Versione originale in latino


Periit sexto et quinquagensimo aetatis anno atque in deorum numerum relatus est, non ore modo decernentium, sed et persuasione volgi. Siquidem ludis, quos primo[s] consecrato[s] ei heres Augustus edebat, stella crinita per septem continuos dies fulsit exoriens circa undecimam horam, creditumque est animam esse Caesaris in caelum recepti; et hac de causa simulacro eius in vertice additur stella. Curiam, in qua occisus est, obstrui placuit Idusque Martias Parricidium nominari, ac ne umquam eo die senatus ageretur.

Traduzione all'italiano


Morì a cinquantacinque anni e fu annoverato tra gli dei, non per formalità da parte di coloro che lo decisero, ma per intima convinzione del popolo.

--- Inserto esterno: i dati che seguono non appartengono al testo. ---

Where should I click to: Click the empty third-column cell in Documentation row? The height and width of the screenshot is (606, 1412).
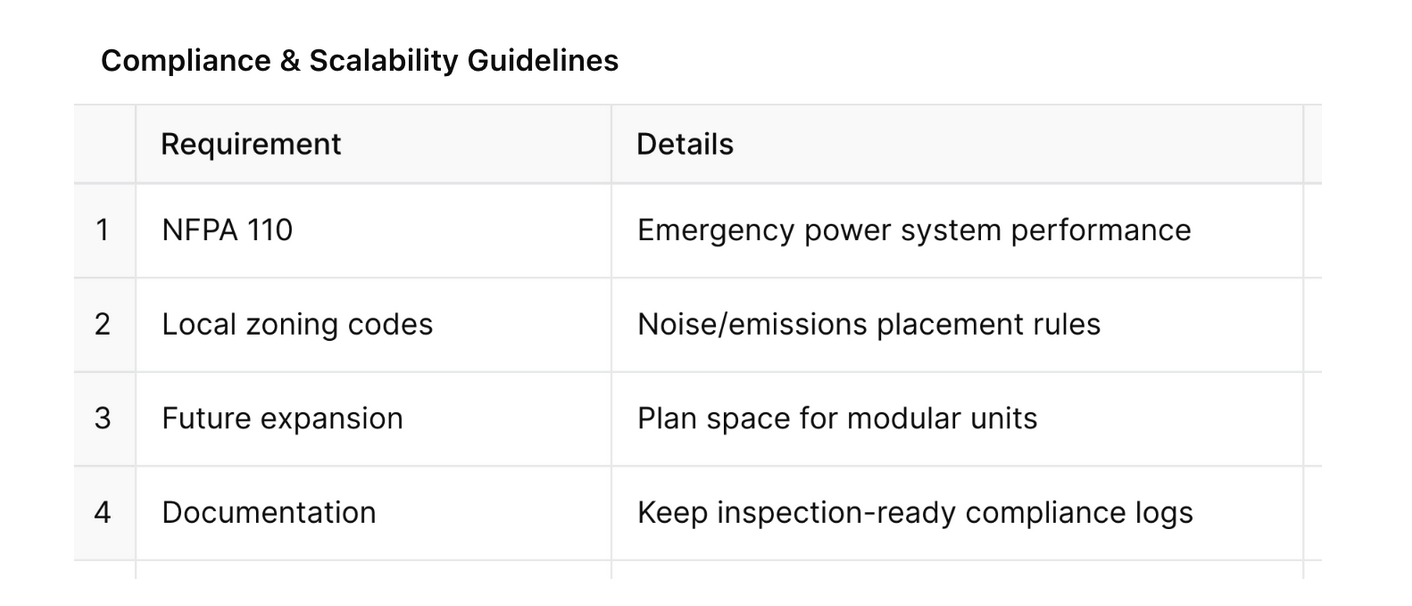[1313, 512]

In realtà, durante i primi giochi che Augusto, suo erede, celebrava in suo onore, dopo la consacrazione, una cometa rifulse per sette giorni di seguito, sorgendo verso l'undicesima ora e si sparse la voce che fosse l'anima di Cesare accolta in cielo. Anche per questo si aggiunse una stella alla sommità della sua statua. Si stabilì di murare la curia in cui era stato ucciso, di chiamare le idi di marzo "giorno del parricidio" e di sospendere in quella ricorrenza i lavori del Senato.